Office workers evacuated their buildings in Guatemala City, 160km from the quake's epicentre, but soon returned to work.
"It was really big. I felt quite nauseous," said 32-year-old secretary Vanessa Castillo.
Building janitor Jorge Gamboa said: "I was in the bathroom. When I came out the office was empty and I thought, what's happening? They didn't even say goodbye."
The state capital of San Marcos was among the worst-hit cities. Many of the colourful adobe buildings in the 10-square-mile centre of San Marcos were either cracked or reduced to rubble, including the police station and the courthouse. The earthquake left a large gash in one of the streets, and hundreds of frightened villagers stood in the open, refusing to go back inside.

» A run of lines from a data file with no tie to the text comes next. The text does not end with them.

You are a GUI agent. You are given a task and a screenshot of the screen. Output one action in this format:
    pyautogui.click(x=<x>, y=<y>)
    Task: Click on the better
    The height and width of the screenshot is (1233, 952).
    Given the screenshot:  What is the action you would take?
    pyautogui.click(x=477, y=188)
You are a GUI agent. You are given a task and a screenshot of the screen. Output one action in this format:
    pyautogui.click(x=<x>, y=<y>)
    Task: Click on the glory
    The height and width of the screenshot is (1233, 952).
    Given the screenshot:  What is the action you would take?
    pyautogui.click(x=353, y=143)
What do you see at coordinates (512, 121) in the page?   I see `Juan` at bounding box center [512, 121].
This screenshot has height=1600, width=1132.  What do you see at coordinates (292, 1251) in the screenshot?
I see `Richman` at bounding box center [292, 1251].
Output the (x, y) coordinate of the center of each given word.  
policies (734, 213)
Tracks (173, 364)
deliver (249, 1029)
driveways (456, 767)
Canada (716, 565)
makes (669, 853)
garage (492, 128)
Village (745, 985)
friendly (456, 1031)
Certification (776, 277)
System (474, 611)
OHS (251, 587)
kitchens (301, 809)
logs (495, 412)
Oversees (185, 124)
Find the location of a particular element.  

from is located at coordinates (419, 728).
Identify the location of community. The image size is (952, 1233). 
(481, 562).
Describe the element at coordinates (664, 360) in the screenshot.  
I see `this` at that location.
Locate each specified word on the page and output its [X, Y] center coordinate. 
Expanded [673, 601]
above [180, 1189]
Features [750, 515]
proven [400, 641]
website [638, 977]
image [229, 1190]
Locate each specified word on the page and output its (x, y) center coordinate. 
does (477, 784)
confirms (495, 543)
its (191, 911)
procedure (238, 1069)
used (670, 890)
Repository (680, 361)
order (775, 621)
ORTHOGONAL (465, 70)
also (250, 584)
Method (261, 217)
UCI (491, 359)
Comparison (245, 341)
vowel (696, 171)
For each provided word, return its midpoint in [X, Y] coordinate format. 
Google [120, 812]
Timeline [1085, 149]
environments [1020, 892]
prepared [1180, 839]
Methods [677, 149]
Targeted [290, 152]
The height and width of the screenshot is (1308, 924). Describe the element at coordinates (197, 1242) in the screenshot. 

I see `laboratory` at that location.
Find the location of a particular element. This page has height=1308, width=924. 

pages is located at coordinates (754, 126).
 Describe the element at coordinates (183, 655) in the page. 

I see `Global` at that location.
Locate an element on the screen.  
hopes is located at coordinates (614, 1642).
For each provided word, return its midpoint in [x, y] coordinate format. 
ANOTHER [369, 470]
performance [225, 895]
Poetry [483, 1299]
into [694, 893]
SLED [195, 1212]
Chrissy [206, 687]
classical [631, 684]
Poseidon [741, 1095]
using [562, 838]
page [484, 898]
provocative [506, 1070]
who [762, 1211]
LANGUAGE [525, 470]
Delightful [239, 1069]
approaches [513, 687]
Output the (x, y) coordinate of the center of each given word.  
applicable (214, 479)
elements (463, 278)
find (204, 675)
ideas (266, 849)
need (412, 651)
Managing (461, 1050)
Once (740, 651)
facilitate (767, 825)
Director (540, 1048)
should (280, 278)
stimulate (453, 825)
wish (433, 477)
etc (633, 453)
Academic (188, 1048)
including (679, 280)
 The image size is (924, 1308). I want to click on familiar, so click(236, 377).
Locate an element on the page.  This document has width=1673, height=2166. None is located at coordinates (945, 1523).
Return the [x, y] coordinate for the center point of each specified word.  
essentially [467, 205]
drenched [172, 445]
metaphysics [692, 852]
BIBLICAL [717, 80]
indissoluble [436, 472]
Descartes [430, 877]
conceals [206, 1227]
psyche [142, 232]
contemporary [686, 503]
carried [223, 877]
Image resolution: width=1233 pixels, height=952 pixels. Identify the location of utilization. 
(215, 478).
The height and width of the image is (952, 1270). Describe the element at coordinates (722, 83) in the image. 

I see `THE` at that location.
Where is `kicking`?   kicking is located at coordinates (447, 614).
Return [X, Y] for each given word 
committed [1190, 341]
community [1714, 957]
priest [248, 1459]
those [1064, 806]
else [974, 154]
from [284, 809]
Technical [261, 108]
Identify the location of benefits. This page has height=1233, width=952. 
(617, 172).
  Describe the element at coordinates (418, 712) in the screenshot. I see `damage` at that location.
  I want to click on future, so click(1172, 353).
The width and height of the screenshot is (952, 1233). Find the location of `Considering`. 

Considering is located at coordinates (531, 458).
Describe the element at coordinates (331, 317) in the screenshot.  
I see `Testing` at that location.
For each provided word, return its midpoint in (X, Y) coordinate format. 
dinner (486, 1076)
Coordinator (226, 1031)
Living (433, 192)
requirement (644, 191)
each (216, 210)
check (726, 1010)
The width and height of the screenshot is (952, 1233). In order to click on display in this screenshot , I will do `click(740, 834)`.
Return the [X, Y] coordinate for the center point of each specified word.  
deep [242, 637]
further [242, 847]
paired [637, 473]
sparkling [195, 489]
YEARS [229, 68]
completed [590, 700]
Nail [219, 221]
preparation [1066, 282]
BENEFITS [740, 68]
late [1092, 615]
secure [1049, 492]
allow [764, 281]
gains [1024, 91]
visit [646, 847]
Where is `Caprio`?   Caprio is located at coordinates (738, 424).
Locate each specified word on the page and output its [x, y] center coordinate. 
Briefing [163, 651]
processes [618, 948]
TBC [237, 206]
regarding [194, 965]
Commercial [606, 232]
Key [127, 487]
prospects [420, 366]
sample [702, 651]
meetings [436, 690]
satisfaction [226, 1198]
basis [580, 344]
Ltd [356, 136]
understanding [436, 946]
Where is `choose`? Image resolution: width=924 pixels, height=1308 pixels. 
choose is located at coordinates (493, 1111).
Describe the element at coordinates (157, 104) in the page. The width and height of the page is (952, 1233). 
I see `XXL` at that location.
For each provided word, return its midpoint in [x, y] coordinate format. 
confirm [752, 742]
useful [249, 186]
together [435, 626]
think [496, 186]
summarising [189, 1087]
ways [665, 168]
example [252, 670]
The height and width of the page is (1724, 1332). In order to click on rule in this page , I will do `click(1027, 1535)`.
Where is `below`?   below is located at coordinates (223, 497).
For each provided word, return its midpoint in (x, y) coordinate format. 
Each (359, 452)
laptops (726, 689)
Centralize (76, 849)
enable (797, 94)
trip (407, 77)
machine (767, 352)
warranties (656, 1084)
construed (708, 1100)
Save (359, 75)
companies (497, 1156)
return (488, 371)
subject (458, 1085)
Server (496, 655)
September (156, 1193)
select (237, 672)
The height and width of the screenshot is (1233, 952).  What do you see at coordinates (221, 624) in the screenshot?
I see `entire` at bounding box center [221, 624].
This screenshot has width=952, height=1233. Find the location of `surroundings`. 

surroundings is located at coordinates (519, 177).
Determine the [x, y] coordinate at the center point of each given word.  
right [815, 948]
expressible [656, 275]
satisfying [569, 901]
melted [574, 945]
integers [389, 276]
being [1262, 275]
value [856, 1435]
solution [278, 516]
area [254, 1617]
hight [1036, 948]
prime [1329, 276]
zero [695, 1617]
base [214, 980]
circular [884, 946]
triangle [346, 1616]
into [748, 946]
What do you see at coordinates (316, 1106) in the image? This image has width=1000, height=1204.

More than 300 people, including firefighters, policemen and villagers, tried to dig through a half ton of sand at a quarry in the commercial centre in a desperate attempt to rescue seven people believed buried alive.
Damage to San Marcos' prison has forced authorities to transfer 101 inmates to another jail.
"We'd rather stay here and reconstruct the jail than be displaced," said inmate Benjamin Tomas Gomez. "That
will be hard for our families,''
The quake was felt in El Salvador and more than 1,200km away in Mexico City, where some people also fled offices and homes.